- [Task prompt] Tally the lines in the records below that contain "computer" and return only the result.

::::::

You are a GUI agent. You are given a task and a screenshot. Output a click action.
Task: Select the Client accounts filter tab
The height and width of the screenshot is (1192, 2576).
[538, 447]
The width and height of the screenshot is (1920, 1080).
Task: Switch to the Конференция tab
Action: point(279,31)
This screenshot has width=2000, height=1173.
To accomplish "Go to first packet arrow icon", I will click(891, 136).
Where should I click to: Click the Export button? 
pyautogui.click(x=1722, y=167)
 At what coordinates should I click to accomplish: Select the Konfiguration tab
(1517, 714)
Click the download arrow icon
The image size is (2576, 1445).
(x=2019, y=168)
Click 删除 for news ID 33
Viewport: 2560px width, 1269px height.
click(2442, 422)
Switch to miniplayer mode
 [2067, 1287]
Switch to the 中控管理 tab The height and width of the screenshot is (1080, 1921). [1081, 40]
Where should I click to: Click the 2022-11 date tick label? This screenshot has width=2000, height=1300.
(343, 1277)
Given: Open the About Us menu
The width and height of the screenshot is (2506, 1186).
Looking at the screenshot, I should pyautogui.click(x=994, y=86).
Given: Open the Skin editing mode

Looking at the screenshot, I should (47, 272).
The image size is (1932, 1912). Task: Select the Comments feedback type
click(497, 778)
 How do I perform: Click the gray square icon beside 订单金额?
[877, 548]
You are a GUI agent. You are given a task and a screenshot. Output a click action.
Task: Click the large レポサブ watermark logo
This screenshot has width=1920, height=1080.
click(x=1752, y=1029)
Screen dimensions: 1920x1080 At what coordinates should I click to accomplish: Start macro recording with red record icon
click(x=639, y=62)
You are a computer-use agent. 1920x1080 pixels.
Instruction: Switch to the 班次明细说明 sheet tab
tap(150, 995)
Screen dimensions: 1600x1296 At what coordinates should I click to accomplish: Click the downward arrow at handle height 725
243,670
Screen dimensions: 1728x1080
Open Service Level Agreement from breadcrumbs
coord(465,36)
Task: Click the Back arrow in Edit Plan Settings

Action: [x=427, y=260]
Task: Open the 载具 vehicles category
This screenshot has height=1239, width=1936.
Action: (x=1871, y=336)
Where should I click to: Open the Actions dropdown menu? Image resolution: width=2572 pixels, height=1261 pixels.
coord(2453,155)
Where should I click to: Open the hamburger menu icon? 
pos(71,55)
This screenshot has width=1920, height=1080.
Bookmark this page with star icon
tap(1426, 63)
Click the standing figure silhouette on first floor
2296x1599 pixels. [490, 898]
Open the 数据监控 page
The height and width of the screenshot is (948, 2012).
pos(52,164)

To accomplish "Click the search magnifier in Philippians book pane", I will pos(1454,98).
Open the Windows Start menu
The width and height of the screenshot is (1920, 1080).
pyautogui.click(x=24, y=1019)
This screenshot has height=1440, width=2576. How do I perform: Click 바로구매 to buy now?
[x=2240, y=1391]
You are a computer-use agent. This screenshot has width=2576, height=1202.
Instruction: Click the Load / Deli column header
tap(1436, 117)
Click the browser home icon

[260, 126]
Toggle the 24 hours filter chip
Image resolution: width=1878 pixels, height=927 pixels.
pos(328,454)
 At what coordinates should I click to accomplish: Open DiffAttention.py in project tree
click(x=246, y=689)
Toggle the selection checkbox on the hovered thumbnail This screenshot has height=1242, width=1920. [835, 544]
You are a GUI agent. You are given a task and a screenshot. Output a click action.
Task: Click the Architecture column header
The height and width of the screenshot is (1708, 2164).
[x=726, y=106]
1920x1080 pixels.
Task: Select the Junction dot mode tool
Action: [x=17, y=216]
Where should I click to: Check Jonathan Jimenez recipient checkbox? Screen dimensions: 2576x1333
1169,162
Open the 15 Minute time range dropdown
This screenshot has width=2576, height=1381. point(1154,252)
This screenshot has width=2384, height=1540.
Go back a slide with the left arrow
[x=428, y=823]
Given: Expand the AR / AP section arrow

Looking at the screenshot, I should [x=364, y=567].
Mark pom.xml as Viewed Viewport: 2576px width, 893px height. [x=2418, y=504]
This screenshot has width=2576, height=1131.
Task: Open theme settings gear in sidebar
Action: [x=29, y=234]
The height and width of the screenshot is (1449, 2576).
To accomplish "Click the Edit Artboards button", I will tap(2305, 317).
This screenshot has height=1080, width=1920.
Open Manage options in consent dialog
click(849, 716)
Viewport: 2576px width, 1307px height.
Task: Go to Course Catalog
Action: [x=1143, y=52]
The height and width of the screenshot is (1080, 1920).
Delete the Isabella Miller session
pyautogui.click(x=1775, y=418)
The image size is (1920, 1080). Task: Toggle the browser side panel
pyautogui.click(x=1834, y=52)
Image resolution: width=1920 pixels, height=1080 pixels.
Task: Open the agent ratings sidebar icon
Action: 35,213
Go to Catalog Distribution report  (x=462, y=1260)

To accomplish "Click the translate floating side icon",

::::::

- [Final answer] 2